──────── Document segment

(International) Noise Conspiracy
Union Square Virgin Megastore
October 20, 2005
You can’t make this stuff up: the pretentiously-named Swedish anarcho-garage band (International) Noise Conspiracy totally rocking out on a rigged-up stage on the cafe side of the Union Square Virgin Megastore, yowling about revolution while people browse the 2-for-$15 CD bin a hundred feet away. And get this: in a beautiful accident, the red of their matching-uniform shirts perfectly matches the red in the Virgin-logo banner hanging right behind them. “I don’t really know why we’re doing this,” said (I)NC lead yowler Dennis Lyxzen, “but it’s probably a good thing.” Probably!
Lyxzen was once the lead yowler of the Swedish post-hardcore band Refused, who released a molten fireball of an album called The Shape of Punk to Come in 1998. The Shape of Punk to Come ran steamroller riffs and adrenal smash-the-state lyrics through a filter of berserk time-sig changes, warped structures, and gleaming production. It was a gorgeous mess, and it may have actually lived up to its title; people have certainly been ripping it off shamelessly for the past seven years. The Allmusic bio of Refused says they broke up shortly after recording the album because they were “unable to reconcile their anarchist leanings with a career in music,” which just makes this Virgin Megastore shit funnier and sadder.

────────────────
──────── Extracted information

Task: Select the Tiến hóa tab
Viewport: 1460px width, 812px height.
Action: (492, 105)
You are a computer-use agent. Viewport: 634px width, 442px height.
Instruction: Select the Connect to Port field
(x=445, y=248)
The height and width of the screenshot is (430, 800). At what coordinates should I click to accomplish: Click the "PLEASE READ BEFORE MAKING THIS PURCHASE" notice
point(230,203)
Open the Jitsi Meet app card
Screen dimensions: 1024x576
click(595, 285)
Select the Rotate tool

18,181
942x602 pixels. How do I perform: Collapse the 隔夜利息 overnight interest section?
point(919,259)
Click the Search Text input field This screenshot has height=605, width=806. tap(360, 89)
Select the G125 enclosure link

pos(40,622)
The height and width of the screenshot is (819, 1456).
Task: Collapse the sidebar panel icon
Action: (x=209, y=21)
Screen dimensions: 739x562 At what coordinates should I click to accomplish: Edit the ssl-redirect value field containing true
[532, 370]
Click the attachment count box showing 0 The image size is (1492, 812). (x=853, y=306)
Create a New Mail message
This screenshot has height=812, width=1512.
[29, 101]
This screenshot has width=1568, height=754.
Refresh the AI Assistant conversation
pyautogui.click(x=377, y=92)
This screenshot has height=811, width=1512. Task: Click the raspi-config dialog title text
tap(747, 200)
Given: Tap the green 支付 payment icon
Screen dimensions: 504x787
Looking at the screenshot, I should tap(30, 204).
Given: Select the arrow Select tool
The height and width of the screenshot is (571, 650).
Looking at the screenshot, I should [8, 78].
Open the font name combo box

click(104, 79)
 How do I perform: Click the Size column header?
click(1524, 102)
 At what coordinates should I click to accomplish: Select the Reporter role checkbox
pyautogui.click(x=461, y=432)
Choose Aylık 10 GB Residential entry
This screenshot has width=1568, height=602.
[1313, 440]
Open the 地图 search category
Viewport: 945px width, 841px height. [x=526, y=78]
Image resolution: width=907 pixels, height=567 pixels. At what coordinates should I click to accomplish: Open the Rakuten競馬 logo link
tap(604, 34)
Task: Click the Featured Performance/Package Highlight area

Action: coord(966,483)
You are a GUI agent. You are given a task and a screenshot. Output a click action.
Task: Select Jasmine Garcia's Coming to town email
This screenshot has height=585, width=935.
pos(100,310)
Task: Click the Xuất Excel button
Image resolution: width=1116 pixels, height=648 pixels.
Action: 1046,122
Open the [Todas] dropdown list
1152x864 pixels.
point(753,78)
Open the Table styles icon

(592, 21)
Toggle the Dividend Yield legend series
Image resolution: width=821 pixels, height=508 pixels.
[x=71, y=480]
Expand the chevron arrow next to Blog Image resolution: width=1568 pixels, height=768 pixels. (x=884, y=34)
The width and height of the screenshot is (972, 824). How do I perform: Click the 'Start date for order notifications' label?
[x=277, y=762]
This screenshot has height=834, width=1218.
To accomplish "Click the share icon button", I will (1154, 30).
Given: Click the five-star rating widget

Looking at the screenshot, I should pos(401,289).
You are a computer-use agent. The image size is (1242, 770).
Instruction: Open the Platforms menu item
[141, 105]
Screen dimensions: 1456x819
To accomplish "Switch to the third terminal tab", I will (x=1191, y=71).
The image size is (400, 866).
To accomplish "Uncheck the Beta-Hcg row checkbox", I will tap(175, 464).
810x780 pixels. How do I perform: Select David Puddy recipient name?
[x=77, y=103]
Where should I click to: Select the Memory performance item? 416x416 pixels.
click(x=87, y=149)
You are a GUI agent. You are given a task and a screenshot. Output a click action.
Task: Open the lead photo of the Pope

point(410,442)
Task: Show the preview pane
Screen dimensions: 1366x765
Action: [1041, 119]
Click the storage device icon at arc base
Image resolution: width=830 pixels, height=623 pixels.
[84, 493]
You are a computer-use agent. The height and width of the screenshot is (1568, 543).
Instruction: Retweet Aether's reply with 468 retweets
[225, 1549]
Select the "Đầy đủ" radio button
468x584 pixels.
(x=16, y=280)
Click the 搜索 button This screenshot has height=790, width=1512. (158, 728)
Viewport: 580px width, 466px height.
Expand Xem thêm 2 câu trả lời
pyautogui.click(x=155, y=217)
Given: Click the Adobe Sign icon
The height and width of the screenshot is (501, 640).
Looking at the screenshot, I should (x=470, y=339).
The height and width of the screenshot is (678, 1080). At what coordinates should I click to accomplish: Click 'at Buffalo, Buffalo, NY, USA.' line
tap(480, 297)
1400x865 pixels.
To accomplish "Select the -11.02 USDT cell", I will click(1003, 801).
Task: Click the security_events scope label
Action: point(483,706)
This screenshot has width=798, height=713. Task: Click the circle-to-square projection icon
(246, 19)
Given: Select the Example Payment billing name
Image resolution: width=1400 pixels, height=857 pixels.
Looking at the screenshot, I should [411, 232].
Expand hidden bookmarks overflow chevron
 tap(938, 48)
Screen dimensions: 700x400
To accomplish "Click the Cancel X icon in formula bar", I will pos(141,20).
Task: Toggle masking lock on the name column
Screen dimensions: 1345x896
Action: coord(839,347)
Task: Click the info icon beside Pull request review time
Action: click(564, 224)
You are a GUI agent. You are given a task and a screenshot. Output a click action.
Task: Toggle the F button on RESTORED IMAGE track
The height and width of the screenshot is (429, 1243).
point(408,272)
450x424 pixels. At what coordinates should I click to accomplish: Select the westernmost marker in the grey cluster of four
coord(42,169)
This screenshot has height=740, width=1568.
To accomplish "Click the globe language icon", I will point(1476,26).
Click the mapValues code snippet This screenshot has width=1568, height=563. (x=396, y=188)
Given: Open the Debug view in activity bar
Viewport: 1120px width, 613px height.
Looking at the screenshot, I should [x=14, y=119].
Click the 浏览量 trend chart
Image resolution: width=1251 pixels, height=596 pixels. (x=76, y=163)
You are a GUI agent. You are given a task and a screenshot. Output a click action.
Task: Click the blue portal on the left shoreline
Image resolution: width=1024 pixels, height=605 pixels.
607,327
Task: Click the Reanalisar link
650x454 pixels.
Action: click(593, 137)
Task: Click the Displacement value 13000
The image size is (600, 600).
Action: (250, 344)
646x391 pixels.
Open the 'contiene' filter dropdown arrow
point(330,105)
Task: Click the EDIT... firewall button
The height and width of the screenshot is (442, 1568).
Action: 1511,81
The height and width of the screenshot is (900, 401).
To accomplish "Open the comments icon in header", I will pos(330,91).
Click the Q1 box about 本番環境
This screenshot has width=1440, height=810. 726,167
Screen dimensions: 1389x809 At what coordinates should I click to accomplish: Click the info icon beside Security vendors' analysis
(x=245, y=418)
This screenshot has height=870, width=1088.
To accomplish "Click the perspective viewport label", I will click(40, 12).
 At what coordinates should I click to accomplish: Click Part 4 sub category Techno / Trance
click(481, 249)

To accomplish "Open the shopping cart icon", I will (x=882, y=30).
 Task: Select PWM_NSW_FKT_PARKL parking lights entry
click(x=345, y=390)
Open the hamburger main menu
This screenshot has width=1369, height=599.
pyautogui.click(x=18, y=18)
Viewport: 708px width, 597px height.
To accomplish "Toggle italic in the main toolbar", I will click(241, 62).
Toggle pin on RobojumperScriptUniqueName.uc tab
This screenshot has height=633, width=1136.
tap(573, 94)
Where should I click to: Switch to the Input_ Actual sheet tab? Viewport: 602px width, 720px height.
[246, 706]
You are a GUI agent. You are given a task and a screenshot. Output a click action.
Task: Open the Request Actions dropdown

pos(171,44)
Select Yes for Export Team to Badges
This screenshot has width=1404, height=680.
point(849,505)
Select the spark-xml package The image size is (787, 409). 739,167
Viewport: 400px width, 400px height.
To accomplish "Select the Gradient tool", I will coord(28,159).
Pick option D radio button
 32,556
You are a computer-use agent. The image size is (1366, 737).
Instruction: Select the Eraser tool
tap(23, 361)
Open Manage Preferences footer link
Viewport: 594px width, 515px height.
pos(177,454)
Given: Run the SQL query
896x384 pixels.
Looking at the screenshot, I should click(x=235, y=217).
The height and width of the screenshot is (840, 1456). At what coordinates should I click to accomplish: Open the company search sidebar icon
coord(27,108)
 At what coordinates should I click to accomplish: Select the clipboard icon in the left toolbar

────────────────

To do.
- 1) According to the concert review, what three things make up the filter that The Shape of Punk to Come ran its riffs and lyrics through? List them all.
- 2) Reproduce the part of the concert review that opens with the words "Lyxzen was once" and closes with "funnier and sadder.", swapping "steamroller" for "thundering".

Responses for each task.
- 1)
- Berserk time-sig changes
- Warped structures
- Gleaming production

- 2)
Lyxzen was once the lead yowler of the Swedish post-hardcore band Refused, who released a molten fireball of an album called The Shape of Punk to Come in 1998. The Shape of Punk to Come ran thundering riffs and adrenal smash-the-state lyrics through a filter of berserk time-sig changes, warped structures, and gleaming production. It was a gorgeous mess, and it may have actually lived up to its title; people have certainly been ripping it off shamelessly for the past seven years. The Allmusic bio of Refused says they broke up shortly after recording the album because they were “unable to reconcile their anarchist leanings with a career in music,” which just makes this Virgin Megastore shit funnier and sadder.